● **What is required**
Print the records exactly. Miss nothing.

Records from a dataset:
>>>>

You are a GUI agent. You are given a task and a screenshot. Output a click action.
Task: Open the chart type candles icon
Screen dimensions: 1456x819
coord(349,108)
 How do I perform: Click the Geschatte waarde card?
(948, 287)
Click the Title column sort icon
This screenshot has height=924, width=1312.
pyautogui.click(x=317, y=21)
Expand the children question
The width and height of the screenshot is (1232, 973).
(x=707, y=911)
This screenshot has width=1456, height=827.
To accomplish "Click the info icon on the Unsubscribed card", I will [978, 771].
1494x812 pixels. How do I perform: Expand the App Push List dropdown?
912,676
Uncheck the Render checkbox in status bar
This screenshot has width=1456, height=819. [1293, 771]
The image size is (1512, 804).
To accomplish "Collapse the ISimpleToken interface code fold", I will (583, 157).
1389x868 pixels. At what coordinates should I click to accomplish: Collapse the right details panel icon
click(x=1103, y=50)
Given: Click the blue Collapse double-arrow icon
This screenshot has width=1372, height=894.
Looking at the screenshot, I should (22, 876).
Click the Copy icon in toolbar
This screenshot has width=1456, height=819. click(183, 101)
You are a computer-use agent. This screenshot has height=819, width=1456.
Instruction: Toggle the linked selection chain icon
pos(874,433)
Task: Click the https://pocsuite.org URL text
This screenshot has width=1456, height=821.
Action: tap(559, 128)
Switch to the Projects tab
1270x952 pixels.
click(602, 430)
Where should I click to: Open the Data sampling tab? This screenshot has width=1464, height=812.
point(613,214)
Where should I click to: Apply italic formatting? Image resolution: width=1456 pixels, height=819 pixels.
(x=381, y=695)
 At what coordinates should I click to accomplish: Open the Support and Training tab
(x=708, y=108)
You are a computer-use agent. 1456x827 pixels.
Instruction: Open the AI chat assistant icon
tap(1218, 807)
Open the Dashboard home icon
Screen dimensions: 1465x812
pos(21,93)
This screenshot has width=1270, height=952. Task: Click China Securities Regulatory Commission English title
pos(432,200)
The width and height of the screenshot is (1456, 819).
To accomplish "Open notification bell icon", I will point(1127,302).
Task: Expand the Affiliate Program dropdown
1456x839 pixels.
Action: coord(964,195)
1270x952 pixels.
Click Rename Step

<<<<

● **Reply to the exercise**
You are a GUI agent. You are given a task and a screenshot. Output a click action.
Task: Open the chart type candles icon
Screen dimensions: 1456x819
coord(349,108)
 How do I perform: Click the Geschatte waarde card?
(948, 287)
Click the Title column sort icon
This screenshot has height=924, width=1312.
pyautogui.click(x=317, y=21)
Expand the children question
The width and height of the screenshot is (1232, 973).
(x=707, y=911)
This screenshot has width=1456, height=827.
To accomplish "Click the info icon on the Unsubscribed card", I will [978, 771].
1494x812 pixels. How do I perform: Expand the App Push List dropdown?
912,676
Uncheck the Render checkbox in status bar
This screenshot has width=1456, height=819. [1293, 771]
The image size is (1512, 804).
To accomplish "Collapse the ISimpleToken interface code fold", I will (583, 157).
1389x868 pixels. At what coordinates should I click to accomplish: Collapse the right details panel icon
click(x=1103, y=50)
Given: Click the blue Collapse double-arrow icon
This screenshot has width=1372, height=894.
Looking at the screenshot, I should (22, 876).
Click the Copy icon in toolbar
This screenshot has width=1456, height=819. click(183, 101)
You are a computer-use agent. This screenshot has height=819, width=1456.
Instruction: Toggle the linked selection chain icon
pos(874,433)
Task: Click the https://pocsuite.org URL text
This screenshot has width=1456, height=821.
Action: tap(559, 128)
Switch to the Projects tab
1270x952 pixels.
click(602, 430)
Where should I click to: Open the Data sampling tab? This screenshot has width=1464, height=812.
point(613,214)
Where should I click to: Apply italic formatting? Image resolution: width=1456 pixels, height=819 pixels.
(x=381, y=695)
 At what coordinates should I click to accomplish: Open the Support and Training tab
(x=708, y=108)
You are a computer-use agent. 1456x827 pixels.
Instruction: Open the AI chat assistant icon
tap(1218, 807)
Open the Dashboard home icon
Screen dimensions: 1465x812
pos(21,93)
This screenshot has width=1270, height=952. Task: Click China Securities Regulatory Commission English title
pos(432,200)
The width and height of the screenshot is (1456, 819).
To accomplish "Open notification bell icon", I will point(1127,302).
Task: Expand the Affiliate Program dropdown
1456x839 pixels.
Action: coord(964,195)
1270x952 pixels.
Click Rename Step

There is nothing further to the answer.